▸ **Fragmento proporcionado**:
■ ■ ■ ■ ■
En Portugal, a Mauricio Botton le hacen la ola. El heredero de los fundadores de Danone ha donado 50 millones de euros para la creación en Lisboa del Champalimaud Pancreatic Cancer Centre. En Cataluña, Botton era solo otro rico empresario que salió corriendo ante la deriva independentista. “Los que se van ya volverán”, dijeron quienes viven del procés. Pero, cuatro años después del éxodo, los que se fueron no han vuelto. Basta pasearse por Madrid, Navarra o Portugal para comprobar que los catalanes (y sus negocios) siguen instalándose fuera.

Los Botton, Mauricio y Carlota, se fueron tras el referéndum ilegal de 2017 en Cataluña, la región donde su abuelo –el judío sefardí Isaac Carasso— fundó la primera empresa comercializadora de yogures. La pareja vivía en Avinyonet del Penedès, famoso por su elevada renta per cápita, la segunda más alta de España. Allí pagaban sus impuestos los señores Botton. Con su marcha, Avinyonet habrá sufrido una fuerte caída en el ranking. Además de la citada donación, la familia realiza inversiones en la producción de aceite en el Alentejo.

La inversión extranjera es bienvenida e incentivada. El presidente luso, Antonio Costa, asistió recientemente a la firma del contrato con Repsol para edificar, en el puerto de Sines, dos nuevas plantas dedicadas a la producción de materiales reciclables para la industria farmacéutica, automovilística y alimentaria. La operación se eleva a 657 millones de euros, la mayor aportación extranjera de los últimos 10 años, y el Gobierno portugués ha concedido incentivos por valor de 63 millones. Es un gobierno business friendly, que dirían los anglosajones.

Costa se reunió con Antoni Brufau y Josu Imaz, presidente y consejero delegado de Repsol, respectivamente, y declaró que el proyecto “tiene interés nacional”. El jefe del Ejecutivo portugués hasta se atrevió a proponer “una mayor integración económica entre los dos países de la península Ibérica”.  El famoso refrán “De Espanha nem bom vento nem bom casamento” (“De España, ni buen viento ni buen casamiento”) ha sido olvidado.

Portugal no tiene impuesto de patrimonio ni cobra sucesiones en las herencias de padres a hijos. De hecho, solo hay tres países europeos que aplican un impuesto anual sobre el patrimonio neto: Noruega, España y Suiza. En España es una tasa, al igual que la de sucesiones, cedida a las Comunidades Autónomas; sus gobiernos deciden si las aplican y en qué cuantía.

Tras la pandemia, la península Ibérica tiene más necesidad que nunca de fomentar la inversión. No es de extrañar que Isabel Ayuso insista en que Madrid no va a subir impuestos. En otra onda ideológica, el socialista Costa también parece decidido a mantener las ventajas para atraer talento e inversores. Tras las protestas de su socio circunstancial, el Bloco de Esquerda (el Podemos portugués) se limitó a rebajar las condiciones ofrecidas a los jubilados europeos. Los residentes no habituales pagan ahora un 10% por sus pensiones, en vez de nada. Sigue siendo una gran ventaja. Madrid y Portugal son dos lugares con gobiernos muy diferentes –uno conservador y el otro socialdemócrata— que han optado por reducir impuestos para fomentar la entrada de capital.
■ ■ ■ ■ ■
▸ **Consigna**:
Transcriba del texto sobre la inversión y los impuestos en Portugal todo lo que va desde “Los Botton, Mauricio” hasta “en el Alentejo.”.
■ ■ ■ ■ ■
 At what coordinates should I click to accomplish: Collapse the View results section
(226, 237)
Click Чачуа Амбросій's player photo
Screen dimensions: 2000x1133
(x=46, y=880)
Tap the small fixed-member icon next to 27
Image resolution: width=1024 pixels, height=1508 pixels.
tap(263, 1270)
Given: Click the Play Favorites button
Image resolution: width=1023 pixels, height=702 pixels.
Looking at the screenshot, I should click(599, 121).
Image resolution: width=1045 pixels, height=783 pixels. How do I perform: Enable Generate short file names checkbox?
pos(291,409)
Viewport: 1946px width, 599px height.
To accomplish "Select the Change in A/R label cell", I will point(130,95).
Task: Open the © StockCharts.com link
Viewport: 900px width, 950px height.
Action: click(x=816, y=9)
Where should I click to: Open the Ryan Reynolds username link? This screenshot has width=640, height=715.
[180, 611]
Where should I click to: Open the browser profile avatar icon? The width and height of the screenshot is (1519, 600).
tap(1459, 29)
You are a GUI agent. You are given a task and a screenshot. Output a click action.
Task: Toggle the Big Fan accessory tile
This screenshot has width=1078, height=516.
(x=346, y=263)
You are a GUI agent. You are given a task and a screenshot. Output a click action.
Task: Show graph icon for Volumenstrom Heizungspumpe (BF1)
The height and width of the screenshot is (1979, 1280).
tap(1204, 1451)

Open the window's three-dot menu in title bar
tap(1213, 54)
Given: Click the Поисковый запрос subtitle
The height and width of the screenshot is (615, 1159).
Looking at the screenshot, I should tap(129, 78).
■ ■ ■ ■ ■
▸ **Espacio de respuesta**:
Los Botton, Mauricio y Carlota, se fueron tras el referéndum ilegal de 2017 en Cataluña, la región donde su abuelo –el judío sefardí Isaac Carasso— fundó la primera empresa comercializadora de yogures. La pareja vivía en Avinyonet del Penedès, famoso por su elevada renta per cápita, la segunda más alta de España. Allí pagaban sus impuestos los señores Botton. Con su marcha, Avinyonet habrá sufrido una fuerte caída en el ranking. Además de la citada donación, la familia realiza inversiones en la producción de aceite en el Alentejo.